Tomek links-based SMOTE method for class imbalance in blood cell classification with dual path sliding window attention model.
Authors
Affiliations (5)
Affiliations (5)
- Medical School of Tianjin University, Tianjin, 300072, China; State Key Laboratory of Precision Measuring Technology and Instruments, Tianjin University, Tianjin, 300072, China. Electronic address: [email protected].
- Medical School of Tianjin University, Tianjin, 300072, China; State Key Laboratory of Precision Measuring Technology and Instruments, Tianjin University, Tianjin, 300072, China. Electronic address: [email protected].
- School of Electrical and Information Engineering, Tianjin University, 92 Weijin Road, Nankai District, Tianjin, 300072, China. Electronic address: [email protected].
- School of Software Engineering, Dalian University of Technology, Dalian, 116024, China. Electronic address: [email protected].
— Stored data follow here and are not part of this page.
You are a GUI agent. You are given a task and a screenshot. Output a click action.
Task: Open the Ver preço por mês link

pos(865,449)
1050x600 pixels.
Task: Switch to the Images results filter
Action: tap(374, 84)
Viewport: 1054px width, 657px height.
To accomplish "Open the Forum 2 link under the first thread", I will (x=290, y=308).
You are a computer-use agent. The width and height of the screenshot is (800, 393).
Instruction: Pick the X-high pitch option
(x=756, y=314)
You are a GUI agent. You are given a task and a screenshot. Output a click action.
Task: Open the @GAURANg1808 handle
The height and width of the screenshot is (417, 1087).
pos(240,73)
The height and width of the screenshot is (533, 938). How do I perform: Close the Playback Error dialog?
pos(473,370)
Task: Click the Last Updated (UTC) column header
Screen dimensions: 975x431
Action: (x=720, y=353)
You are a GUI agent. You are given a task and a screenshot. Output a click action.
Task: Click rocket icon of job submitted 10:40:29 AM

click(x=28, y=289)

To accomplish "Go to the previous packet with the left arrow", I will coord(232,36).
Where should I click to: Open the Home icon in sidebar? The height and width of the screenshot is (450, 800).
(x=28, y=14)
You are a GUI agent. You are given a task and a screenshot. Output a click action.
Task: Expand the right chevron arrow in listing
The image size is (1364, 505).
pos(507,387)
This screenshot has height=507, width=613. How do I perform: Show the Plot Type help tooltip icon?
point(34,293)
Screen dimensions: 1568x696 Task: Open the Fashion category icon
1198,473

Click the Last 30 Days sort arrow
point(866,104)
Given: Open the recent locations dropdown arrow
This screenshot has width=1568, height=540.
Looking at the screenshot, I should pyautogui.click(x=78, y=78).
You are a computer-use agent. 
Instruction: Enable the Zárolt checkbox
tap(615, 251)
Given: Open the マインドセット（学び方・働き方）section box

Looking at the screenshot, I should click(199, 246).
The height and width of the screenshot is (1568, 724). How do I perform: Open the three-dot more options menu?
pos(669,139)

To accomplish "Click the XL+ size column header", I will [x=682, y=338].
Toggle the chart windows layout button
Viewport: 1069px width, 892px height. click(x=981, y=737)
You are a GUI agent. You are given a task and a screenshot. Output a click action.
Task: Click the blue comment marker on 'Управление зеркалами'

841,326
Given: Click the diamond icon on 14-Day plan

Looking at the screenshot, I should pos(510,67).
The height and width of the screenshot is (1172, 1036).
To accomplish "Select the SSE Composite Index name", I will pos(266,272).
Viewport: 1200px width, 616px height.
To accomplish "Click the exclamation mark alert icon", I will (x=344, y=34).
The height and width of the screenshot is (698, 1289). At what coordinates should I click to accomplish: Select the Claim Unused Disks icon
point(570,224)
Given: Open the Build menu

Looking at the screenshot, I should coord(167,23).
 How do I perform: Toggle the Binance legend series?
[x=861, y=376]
- State Key Laboratory of Precision Measuring Technology and Instruments, Tianjin University, Tianjin, 300072, China. Electronic address: [email protected].
Abstract
Medical image processing has transformed the Complete Blood Count (CBC) analysis to enhance diagnostic accuracy and to detect diseases such as neurodegenerative diseases, infections, and anemia through non-invasive blood cell analysis. Nonetheless, the Multispectral Imaging (MSI) datasets have class imbalance, which severely impairs the existing deep learning models. To overcome this, we introduce a new Dual Path Sliding Window Attention (DP-SWA) model with a convolutional block to extract the initial feature, dual-path processing with local and global sliding window attention, and a fusion compression block. This architectural design is complemented with a hybrid SMOTE-Tomek Links data balancing strategy to eliminate the class imbalance. Our proposed model with 0.937 million parameters and 1.05 GFLOPs is able to achieve an inference time of 4.3 ms and a state-of-the-art accuracy of 99.02 % in the multi-wavelength MSI dataset, which is better than the best-performing baseline, YOLOv8-N (93.01 %), and other current models. DP-SWA is an effective method that addresses the issue of class imbalance and provides better accuracy with an impressive level of computational efficiency, which has great potential to increase the accuracy of clinical diagnosis.